December 20, 2011
Yesterday, the Center for Economic and Policy Research (CEPR) released a statement calling on MINUSTAH to take responsibility for the cholera outbreak in Haiti that has already killed over 7,000. In the release, CEPR co-director Mark Weisbrot says, “This is a case of criminal negligence, and the UN, if it is to continue to be worthy of the respect of people around the world, must own up to the fact that it caused this problem.” Today, Weisbrot writes in The Guardian (UK):
If an international agency brought a deadly disease to New York City that killed more people than the 9/11 attacks, what would be the consequences? Could they simply brush it off and have nobody hold them accountable for the damages? The answer is obviously “no,” and the same would be true for most of the countries in this hemisphere. But so far, it looks like they can get away with it in Haiti.

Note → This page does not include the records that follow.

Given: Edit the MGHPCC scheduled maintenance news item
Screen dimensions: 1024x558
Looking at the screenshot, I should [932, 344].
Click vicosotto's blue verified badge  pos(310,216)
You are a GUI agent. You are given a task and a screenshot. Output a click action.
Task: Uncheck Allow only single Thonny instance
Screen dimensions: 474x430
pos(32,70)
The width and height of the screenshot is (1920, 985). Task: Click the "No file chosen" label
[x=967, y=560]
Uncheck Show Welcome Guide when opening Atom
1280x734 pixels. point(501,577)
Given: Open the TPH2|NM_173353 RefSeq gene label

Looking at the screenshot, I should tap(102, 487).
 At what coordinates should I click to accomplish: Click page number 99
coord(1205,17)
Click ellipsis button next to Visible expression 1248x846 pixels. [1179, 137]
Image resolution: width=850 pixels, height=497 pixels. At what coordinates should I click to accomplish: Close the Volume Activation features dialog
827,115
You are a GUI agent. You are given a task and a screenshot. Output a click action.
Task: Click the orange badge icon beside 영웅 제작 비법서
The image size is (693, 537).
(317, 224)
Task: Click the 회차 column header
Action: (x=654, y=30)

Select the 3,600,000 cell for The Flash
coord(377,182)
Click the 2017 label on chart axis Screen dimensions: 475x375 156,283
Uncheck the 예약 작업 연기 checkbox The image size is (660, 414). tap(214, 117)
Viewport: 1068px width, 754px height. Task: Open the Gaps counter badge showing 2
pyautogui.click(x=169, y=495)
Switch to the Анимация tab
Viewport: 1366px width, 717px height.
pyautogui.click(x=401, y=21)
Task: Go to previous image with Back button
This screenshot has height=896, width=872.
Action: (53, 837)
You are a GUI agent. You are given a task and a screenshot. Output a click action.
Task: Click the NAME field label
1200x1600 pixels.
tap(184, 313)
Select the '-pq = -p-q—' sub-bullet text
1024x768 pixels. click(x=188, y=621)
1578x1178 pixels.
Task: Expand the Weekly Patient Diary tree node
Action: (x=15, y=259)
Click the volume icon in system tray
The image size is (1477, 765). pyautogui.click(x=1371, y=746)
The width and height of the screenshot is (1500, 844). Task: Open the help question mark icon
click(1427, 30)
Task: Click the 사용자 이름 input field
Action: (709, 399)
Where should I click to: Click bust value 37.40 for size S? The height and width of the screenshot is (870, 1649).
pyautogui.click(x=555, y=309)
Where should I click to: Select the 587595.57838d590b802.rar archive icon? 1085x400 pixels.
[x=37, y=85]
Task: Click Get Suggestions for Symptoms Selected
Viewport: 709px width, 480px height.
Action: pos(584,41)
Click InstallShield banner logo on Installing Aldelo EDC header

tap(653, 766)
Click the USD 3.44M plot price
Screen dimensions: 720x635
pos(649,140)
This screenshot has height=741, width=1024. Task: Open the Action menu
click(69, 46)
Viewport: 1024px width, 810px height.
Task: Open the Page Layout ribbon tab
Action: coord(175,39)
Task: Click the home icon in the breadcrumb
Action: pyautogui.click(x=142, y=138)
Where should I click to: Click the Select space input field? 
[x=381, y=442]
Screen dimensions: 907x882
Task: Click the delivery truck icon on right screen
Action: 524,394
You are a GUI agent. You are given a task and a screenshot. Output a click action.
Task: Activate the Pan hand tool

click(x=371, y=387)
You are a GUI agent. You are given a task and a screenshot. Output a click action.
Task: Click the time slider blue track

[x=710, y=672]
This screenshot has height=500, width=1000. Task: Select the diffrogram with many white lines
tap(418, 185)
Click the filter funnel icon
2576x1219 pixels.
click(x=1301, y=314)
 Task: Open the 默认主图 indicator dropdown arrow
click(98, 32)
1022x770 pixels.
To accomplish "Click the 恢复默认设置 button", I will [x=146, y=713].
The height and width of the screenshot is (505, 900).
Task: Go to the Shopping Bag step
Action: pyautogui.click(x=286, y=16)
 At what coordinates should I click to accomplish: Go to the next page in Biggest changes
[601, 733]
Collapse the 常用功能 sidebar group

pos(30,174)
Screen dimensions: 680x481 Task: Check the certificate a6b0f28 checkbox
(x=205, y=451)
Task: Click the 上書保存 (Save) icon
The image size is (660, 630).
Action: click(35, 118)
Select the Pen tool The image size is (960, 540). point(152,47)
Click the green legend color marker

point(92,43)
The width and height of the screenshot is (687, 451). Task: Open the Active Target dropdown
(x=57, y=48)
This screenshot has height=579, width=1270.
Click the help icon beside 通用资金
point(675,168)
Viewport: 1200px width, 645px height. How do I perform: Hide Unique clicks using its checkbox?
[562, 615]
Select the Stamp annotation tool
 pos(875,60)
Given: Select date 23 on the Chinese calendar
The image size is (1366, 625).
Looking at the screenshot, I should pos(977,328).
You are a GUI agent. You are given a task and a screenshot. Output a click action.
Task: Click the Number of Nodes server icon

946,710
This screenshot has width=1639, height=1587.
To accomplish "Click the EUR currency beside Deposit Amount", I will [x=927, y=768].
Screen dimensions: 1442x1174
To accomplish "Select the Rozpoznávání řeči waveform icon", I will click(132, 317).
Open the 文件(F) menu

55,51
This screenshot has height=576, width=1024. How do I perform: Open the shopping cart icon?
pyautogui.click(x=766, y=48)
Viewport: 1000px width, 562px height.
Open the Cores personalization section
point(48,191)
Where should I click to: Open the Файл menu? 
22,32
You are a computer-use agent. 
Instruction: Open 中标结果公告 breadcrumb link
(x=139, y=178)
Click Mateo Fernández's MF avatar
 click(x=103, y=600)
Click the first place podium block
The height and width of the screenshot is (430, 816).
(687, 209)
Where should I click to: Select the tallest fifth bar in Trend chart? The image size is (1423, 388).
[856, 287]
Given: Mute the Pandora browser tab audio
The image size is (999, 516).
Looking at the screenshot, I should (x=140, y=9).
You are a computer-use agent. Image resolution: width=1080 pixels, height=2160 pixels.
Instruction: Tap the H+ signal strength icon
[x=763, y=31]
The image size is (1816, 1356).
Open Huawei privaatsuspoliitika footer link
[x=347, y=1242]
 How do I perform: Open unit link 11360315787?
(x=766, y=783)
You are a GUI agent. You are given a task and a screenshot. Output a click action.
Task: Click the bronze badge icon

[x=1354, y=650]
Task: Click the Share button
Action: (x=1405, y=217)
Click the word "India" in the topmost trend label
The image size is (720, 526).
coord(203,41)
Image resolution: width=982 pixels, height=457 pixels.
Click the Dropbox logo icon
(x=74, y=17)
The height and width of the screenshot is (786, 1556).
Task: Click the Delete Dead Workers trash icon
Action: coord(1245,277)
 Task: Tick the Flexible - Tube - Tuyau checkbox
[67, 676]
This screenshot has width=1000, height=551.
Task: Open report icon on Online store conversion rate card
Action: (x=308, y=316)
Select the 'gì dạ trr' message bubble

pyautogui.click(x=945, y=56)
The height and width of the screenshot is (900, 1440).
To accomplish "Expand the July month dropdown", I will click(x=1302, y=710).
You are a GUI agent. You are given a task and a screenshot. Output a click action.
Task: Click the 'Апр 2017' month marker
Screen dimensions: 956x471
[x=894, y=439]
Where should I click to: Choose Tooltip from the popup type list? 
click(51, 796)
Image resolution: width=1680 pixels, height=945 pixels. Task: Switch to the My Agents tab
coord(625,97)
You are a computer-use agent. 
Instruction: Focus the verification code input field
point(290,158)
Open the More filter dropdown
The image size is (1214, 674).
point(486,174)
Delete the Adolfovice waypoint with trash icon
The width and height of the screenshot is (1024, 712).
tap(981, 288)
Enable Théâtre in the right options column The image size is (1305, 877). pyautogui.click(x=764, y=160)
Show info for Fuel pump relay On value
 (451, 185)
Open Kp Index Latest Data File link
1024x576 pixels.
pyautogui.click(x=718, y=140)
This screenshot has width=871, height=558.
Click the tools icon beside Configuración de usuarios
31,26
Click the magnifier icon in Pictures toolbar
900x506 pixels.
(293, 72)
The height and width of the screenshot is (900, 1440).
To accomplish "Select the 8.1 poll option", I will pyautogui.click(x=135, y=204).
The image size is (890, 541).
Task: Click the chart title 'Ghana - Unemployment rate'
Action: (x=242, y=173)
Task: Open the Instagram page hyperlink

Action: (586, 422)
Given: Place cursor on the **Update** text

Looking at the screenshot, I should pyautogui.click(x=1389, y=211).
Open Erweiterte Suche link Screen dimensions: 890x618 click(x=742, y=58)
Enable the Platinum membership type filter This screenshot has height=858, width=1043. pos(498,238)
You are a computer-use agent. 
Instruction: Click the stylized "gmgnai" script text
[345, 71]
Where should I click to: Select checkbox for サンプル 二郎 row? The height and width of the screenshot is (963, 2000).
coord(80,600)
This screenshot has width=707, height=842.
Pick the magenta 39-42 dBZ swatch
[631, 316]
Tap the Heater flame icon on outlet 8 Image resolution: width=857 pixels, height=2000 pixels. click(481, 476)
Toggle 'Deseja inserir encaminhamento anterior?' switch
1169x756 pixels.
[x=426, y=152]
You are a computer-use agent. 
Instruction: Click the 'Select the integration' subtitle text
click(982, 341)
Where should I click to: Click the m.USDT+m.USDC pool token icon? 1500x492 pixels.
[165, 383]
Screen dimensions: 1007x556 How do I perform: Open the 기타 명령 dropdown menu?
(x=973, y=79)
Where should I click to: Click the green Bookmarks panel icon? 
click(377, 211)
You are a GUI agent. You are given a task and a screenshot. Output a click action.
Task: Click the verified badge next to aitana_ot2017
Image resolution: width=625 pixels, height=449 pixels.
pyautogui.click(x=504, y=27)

For some reason the “international community” thinks that it can get away with anything in Haiti. More than 7,000 Haitians have been killed since October of 2010 by the deadly cholera bacteria that UN troops brought to Haiti. More than 500,000 have been infected, and the disease – which Haiti has not had in more than a century – is now endemic to the country and will be killing people there for many years to come.
Last week, UN officials once again denied responsibility for the disaster, and even lied publicly about the available scientific research – some of which was included in the UN’s own report on the epidemic. On Thursday Nigel Fisher, the UN’s Deputy Special Representative for MINUSTAH said, “The cholera strain we have in Haiti is the same as the one they have in Latin America and Africa. They all derive from Bangladesh in the 1960s so they are all an Asian strain.
“But the UN’s own report stated definitively that this was not true: “Overall, this basic bacteriological information indicates the Haitian isolates were similar to the Vibrio cholerae strains currently circulating in South Asia and parts of Africa, and not to strains isolated in the Gulf of Mexico [or] those found in other parts of Latin America …”
So according to the UN’s own research, Fisher was lying. The UN’s denials of its responsibility for introducing cholera in Haiti are analogous to the dishonesty of “climate change deniers.” The evidence for the origin of the epidemic is overwhelming.